1. Whether the monies found in the piano are includable as gross income?
2. Whether taxes on the monies were due in the year the piano was purchased or in the year the monies were found?
3. Whether plaintiffs are entitled to capital gains treatment?

== Holding ==
The receipt of the monies constituted gross income in 1964, the year in which the funds were reduced to undisputed possession. Plaintiffs are not entitled to a refund, nor are they entitled to capital gains treatment.

== Reasoning ==
The monies in the piano are includable as gross income for three reasons. First, an IRS Revenue Ruling states, “the finder of treasure trove is in receipt of taxable income, for Federal income tax purposes, to the extent of its value in United States currency, for the taxable year in which it is reduced to undisputed possession.” Second, numerous Supreme Court cases recognize the broad sweeping construction of Section 61(a) found in Treas. Reg. Sec. 1.61-1(a). Third, other courts and commentators have taken the position that windfalls, including found monies, were properly includable in gross income under Section 22(a) of the 1939 Code, which is the predecessor of Section 61(a) in the 1954/1986 Code. Plaintiffs were unable to point to any inconsistencies between the gross income sections of the Code, the interpretation of them by the regulations and the courts, and the revenue rulings. Thus, the monies found in the piano constituted gross income.
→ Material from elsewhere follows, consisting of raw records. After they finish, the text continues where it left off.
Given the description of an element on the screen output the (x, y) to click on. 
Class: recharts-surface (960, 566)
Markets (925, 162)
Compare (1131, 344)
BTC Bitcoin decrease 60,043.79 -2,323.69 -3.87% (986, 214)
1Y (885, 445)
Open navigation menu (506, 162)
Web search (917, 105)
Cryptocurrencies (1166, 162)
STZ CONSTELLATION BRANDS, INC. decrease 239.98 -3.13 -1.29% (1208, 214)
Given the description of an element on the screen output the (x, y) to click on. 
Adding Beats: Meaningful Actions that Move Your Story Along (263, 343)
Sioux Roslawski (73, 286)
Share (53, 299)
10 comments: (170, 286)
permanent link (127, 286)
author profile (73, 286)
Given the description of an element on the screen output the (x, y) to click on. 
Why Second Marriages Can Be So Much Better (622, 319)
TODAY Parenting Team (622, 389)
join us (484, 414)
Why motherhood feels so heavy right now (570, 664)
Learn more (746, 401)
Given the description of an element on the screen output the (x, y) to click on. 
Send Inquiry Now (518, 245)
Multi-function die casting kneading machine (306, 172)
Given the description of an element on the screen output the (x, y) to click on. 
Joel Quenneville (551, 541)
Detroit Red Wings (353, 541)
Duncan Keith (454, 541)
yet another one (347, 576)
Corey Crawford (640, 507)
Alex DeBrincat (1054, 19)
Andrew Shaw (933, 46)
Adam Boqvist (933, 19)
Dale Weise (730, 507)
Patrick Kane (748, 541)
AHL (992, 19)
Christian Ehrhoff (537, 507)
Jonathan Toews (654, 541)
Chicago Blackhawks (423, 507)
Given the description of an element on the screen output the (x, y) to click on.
The monies were properly included as gross income for the calendar year of 1964. Problems of when title vests, or when possession is complete, as it relates to federal taxation and in the absence of definitive federal legislation, is determined by state law. Ohio does not have a statute dealing with the rights of owners and finders of treasure trove, thus the English common-law rule applies. English common-law rule states that “title belongs to the finder as against all the world except the true owner.” Thus, Plaintiffs must have actually found the money to have superior title over all but the true owner. The $4,467.00 was not “reduced to undisputed possession” until actual discovery in 1964. Pursuant to Treas. Reg. Sec. 1.61-14, “treasure trove, to the extent of its value in United States currency, constitutes gross income for the taxable year in which it is reduced to undisputed possession.” Therefore the United States is not barred by the statute of limitations from collecting the $836.51 in tax in 1964.

Capital gains treatment is not applicable in this case. At the time relevant to this case, section 1222(3) of the Internal Revenue Code defined long-term capital gains as gains resulting from the sale or exchange of capital assets held for more than 6 months. Neither the piano nor the currency were sold or exchanged; thus, the plaintiffs were not entitled to capital gains treatment.

== Real world impact ==

Cesarini is important for further defining gross income under Section 61(a). It extends gross income to treasure troves and requires that taxpayers list the income in the year in which it is reduced to undisputed possession. Cesarini alerts taxpayers to the notion that many things may constitute gross income even though they are not explicitly identified in the Tax Code. Taxpayers should consult all sources, including Treasury Regulations, before making assumptions about what constitutes income.